**EXCERPTED DATA**
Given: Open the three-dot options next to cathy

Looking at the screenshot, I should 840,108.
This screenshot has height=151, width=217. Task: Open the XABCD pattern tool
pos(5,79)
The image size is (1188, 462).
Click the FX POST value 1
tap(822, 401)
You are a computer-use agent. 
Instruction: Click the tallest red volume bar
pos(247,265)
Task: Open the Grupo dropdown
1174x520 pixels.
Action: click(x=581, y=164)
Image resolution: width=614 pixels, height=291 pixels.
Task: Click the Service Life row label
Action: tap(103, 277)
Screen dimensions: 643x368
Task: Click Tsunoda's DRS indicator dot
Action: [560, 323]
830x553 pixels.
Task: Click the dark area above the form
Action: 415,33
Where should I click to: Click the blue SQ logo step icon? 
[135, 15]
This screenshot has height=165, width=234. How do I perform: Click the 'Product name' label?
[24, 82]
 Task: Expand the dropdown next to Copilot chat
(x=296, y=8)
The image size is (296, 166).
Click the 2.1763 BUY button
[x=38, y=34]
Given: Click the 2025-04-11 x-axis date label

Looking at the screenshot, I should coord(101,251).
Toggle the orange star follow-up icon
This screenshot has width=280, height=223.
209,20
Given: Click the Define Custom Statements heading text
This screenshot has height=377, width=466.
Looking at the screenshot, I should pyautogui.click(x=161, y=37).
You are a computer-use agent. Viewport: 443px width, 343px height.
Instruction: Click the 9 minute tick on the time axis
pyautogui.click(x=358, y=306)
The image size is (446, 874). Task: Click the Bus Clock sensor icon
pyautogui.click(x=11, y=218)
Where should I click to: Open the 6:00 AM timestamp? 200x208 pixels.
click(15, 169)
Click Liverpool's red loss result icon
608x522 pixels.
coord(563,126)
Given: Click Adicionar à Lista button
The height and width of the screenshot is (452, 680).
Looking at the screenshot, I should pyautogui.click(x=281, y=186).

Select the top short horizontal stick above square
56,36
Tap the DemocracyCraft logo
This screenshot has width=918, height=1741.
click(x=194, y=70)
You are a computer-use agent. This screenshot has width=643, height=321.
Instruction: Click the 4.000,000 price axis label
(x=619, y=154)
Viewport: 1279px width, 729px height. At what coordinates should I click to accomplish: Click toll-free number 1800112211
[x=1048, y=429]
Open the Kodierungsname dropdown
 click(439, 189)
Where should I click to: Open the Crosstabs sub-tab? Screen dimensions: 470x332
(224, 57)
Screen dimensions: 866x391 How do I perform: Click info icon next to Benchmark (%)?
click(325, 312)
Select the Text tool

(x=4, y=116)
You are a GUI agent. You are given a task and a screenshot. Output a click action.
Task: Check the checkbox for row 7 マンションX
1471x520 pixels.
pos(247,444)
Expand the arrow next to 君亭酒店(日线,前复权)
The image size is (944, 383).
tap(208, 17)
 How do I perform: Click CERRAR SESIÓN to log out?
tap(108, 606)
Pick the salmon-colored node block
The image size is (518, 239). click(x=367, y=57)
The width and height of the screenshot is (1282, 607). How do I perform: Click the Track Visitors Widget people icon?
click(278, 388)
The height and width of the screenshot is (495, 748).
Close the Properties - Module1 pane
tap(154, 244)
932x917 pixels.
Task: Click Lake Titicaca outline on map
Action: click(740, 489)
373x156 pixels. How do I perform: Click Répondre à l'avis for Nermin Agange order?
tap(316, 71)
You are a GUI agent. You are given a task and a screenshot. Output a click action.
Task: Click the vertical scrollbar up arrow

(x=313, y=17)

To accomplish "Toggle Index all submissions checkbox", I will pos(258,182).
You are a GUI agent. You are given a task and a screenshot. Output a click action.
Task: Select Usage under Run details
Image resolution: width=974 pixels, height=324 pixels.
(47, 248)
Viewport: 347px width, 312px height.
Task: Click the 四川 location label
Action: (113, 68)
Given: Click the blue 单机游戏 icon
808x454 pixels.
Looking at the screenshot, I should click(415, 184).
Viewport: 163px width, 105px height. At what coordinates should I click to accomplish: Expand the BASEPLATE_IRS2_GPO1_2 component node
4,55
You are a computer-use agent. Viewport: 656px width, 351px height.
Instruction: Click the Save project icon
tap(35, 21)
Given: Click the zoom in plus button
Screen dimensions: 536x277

**WHAT TO PRODUCE**
Read through the records above and copy the lines that contain "Toggle".

**SOLUTION FOR THIS EXERCISE**
Toggle the orange star follow-up icon
To accomplish "Toggle Index all submissions checkbox", I will pos(258,182).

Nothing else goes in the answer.